Boston-based Deciphera has accepted an offer of $25.60 per share, a more than 70% premium over its closing price Friday. In return, Ono will take control of one authorized drug, one near-approval molecule and infrastructure for commercializing the assets.

Deciphera won FDA approval for the tyrosine kinase inhibitor Qinlock (ripretinib) in 2020. The approval covered the use of Qinlock in adults with advanced gastrointestinal stromal tumor (GIST) who have received prior treatment with three or more kinase inhibitors including imatinib, the drug Novartis sells as Gleevec. The European Medicines Agency authorized Qinlock in 2021.

Qinlock generated 25% growth in the U.S. and a 33% jump in overseas sales in 2023. Globally, sales topped $159 million. Deciphera attributed the growth to strong demand in the fourth-line setting, off-label use in earlier lines of GIST and the increased average duration of therapy.

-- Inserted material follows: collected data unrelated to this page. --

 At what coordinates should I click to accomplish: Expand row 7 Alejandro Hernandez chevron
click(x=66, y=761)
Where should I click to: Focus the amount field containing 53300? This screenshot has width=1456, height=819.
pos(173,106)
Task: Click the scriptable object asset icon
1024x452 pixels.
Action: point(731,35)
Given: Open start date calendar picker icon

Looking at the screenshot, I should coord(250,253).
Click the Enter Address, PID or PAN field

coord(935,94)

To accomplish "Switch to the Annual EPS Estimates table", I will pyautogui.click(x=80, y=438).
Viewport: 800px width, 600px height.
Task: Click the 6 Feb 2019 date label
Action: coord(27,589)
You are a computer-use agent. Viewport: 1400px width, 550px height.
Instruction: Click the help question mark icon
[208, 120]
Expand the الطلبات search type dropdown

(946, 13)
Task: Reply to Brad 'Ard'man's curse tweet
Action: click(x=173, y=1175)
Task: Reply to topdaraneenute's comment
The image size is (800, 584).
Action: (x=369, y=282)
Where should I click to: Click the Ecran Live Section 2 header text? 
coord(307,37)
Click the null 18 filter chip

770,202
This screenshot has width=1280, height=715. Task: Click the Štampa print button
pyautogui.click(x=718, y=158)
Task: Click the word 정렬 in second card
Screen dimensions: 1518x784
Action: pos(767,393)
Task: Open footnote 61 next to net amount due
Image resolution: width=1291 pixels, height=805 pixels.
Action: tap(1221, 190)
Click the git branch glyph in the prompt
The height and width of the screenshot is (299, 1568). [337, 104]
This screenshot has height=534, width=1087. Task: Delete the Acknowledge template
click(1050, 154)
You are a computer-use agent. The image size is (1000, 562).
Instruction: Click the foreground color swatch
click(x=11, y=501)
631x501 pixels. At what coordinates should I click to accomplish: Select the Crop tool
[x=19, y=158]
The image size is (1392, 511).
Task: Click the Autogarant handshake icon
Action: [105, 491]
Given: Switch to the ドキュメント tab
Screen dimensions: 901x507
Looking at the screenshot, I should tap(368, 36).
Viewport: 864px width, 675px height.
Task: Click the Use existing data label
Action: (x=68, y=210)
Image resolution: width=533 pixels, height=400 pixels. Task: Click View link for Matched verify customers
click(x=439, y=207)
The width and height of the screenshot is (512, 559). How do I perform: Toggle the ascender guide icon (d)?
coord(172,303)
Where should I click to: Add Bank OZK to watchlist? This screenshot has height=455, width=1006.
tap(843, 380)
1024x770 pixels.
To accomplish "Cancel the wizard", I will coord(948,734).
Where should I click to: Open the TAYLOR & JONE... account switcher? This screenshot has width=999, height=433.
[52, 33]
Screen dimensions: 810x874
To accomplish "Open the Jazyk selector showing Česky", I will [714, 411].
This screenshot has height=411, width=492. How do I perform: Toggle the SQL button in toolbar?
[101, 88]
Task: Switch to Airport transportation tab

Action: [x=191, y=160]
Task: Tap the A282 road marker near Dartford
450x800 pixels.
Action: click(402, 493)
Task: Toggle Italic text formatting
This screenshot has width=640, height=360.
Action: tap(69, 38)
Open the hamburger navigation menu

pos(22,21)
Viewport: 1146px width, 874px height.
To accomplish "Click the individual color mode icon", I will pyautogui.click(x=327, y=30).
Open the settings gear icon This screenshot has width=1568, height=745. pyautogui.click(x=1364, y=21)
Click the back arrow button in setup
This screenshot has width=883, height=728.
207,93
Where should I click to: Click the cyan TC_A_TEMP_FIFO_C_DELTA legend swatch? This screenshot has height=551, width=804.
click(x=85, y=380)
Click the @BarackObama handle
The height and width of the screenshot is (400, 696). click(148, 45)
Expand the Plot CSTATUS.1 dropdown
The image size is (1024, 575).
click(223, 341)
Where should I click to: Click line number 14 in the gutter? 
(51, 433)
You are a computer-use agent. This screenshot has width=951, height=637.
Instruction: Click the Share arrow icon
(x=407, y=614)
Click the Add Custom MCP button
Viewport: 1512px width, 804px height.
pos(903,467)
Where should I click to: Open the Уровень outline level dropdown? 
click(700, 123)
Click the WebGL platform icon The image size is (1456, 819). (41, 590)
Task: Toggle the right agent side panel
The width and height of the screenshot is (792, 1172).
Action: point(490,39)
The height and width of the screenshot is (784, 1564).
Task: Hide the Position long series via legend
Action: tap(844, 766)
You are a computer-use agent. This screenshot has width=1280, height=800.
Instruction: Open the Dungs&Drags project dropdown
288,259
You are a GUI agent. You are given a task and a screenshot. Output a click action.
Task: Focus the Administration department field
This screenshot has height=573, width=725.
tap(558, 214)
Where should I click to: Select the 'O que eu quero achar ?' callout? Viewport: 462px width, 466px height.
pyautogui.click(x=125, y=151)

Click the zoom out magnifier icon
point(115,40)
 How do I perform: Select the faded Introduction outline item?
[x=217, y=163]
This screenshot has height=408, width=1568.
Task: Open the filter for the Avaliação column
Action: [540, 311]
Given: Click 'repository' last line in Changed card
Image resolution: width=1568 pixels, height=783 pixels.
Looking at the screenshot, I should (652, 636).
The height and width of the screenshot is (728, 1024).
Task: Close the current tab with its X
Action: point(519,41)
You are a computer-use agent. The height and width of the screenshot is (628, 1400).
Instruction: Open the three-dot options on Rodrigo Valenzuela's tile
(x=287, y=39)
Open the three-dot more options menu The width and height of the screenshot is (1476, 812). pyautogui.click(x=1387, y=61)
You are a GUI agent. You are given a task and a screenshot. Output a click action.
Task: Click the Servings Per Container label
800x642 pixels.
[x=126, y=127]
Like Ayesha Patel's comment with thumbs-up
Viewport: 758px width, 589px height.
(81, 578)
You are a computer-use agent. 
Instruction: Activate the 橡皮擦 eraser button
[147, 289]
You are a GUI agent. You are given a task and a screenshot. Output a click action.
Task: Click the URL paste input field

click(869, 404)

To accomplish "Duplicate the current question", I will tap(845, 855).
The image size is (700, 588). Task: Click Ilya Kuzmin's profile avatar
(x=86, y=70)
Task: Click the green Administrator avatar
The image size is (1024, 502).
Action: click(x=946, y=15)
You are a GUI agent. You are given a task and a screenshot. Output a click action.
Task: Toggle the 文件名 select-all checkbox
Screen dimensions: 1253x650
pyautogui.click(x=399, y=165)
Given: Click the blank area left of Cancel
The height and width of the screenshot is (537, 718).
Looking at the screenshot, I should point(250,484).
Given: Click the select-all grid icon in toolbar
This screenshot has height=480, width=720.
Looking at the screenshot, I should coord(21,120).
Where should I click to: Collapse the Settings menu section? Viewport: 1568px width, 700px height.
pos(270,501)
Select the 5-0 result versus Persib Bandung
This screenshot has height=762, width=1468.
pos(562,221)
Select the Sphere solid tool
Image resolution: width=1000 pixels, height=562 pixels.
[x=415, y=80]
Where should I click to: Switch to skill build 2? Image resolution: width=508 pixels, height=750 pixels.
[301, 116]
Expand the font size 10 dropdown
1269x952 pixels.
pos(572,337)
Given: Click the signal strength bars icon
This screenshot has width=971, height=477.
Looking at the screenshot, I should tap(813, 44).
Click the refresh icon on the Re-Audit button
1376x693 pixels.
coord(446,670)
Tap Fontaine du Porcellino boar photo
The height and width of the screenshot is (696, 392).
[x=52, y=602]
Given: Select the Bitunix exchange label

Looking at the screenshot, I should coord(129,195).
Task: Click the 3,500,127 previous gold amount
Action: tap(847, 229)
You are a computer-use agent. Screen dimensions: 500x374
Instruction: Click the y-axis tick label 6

The company tipped the same factors to drive growth in 2024.

In the longer term, Deciphera is running a Phase III trial in second-line GIST patients with mutations in KIT exon 11 and 17/18 to support an application to expand Qinlock’s label. The drugmaker has said the label expansion has the potential to double peak sales.

Deciphera has built a specialist sales force to target physicians who treat GIST in the U.S. and created a commercial team to manage relationships with key accounts such as managed care organizations. Ono is working to develop a sales structure in the U.S. in anticipation of launching assets such as its lymphoma treatment ONO-4059.

Infrastructure established for Qinlock could support the planned launch of another asset that Deciphera has hopes of generating peak sales of more than $1 billion. The other molecule is vimseltinib, a kinase inhibitor of CSF1R that the company has linked to improved outcomes in tenosynovial giant cell tumor (TGCT). Deciphera’s claims analysis shows a 70% to 80% overlap between GIST and TGCT prescribers.

Deciphera plans to file for FDA approval of vimseltinib in the second quarter of 2024 based on a study that hit its primary and key secondary endpoints. The company forecasts the total addressable market for TGCT at around $700 million.

Daiichi Sankyo won FDA approval for Turalio (pexidartinib) in TGCT in 2019 but has a black box warning for serious and potentially fatal liver injury. Deciphera CEO Steven Hoerter told investors on an earnings call in February 2024 that vimseltinib has “a very clean and well-characterized safety profile” and “there’s no reason to expect a REMS program or a black box warning.”